'Sticks and stones may break my bones, but words will never hurt me'. This should sound familiar to most of us since we danced around the playground yelling this to those who tossed verbal barbs our direction. If we are honest with ourselves, we admit just how hurt we can be by the opinions, thoughts, and/or expressions of others.
Why do we talk so harshly about others? Taking such delight in their pain; sharing it freely as if to taunt them with it or even shame them. Are we so callous that we can't see how much those words hurt the other person??? Often times the person we are talking about is someone we would call a "friend." Would you like one of your friends to speak harshly about you? When we identify this behavior in ourselves, how do we go about changing ourselves? In an entire culture?
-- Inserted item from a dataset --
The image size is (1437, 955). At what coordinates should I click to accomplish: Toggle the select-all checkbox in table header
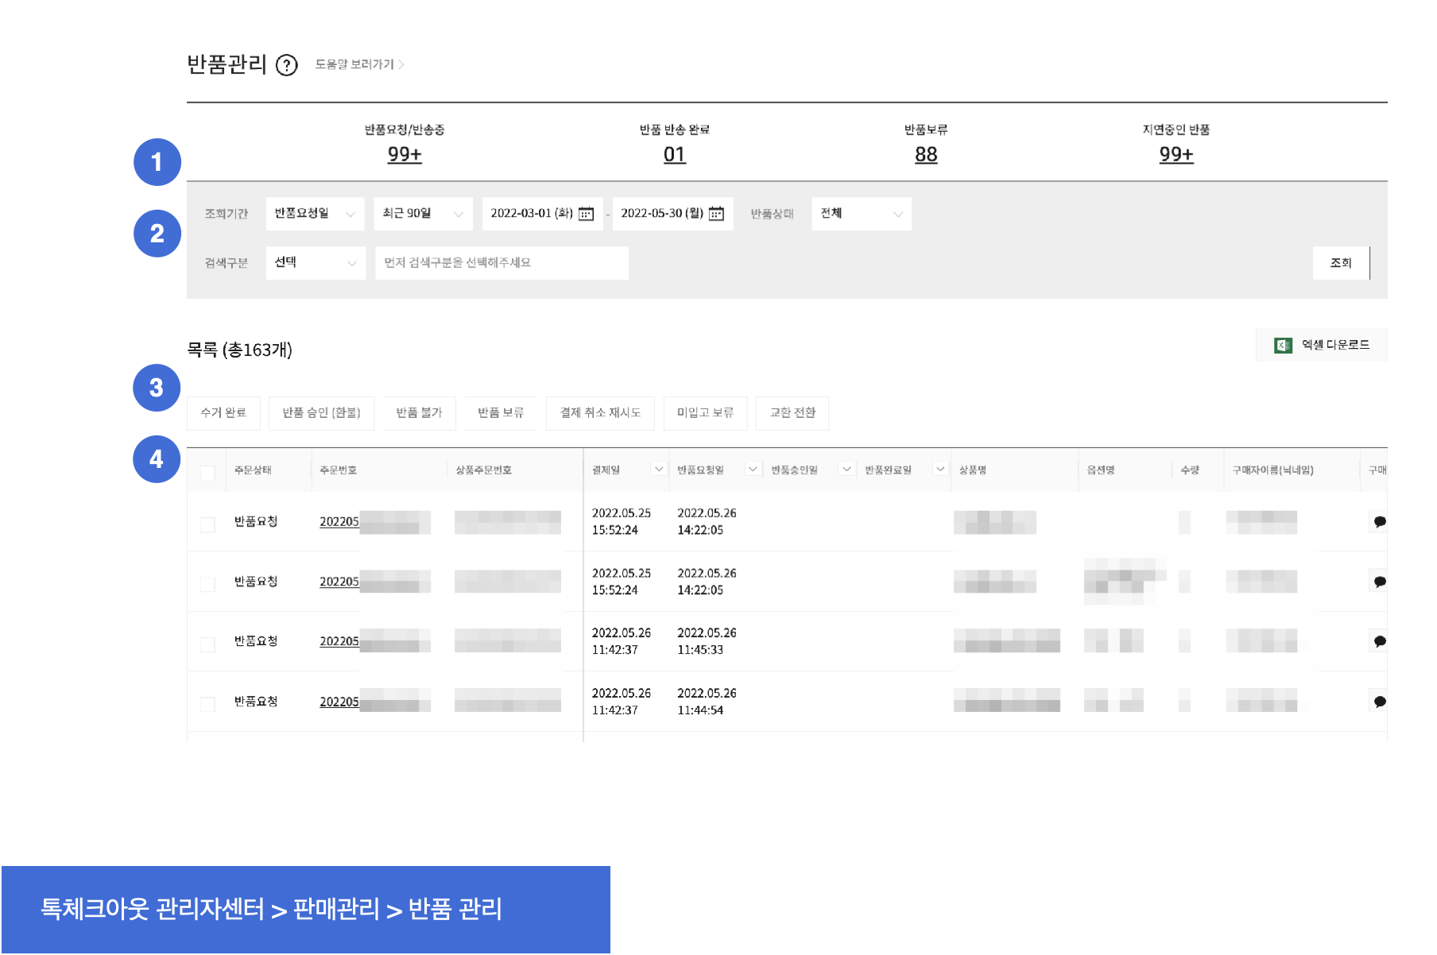207,473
The words of Christ Jesus come to mind, "So in everything, do to others what you would have them do to you, for this sums up the Law and the Prophets." (Matthew 7:12, NIV) Some people will use YOUR rules against you; be ready for that. If you speak harshly of others, expect harsh words to be spoken of you. We are advised to be the light; a shining example for others in this dark world. Perhaps allowing others to talk about you and simply ignoring hurtful remarks is a good place to begin. When this strategy doesn't work, then seek wisdom in how to respond. Harsh words in response will only cause more hurt and do further damage to an already strained relationship. Of course, there may also be situations that warrant an immediate correction to halt future hurtful conversations. The correction might be a statement by you about how hurt you felt along with the impact on the relationship. Whether you choose to ignore the hurtful words or to respond with correction, ensure that your actions show a positive example of how you expect to be treated.
For as long as man has been fallen, hurtful words have been spoken. That is a heavy history to change. Is it realistic to think that we can get everyone to stop being hurtful? No. However, it is reasonable to work at impacting the close circle of friends, family, acquaintances, etc. that we encounter in our daily walk.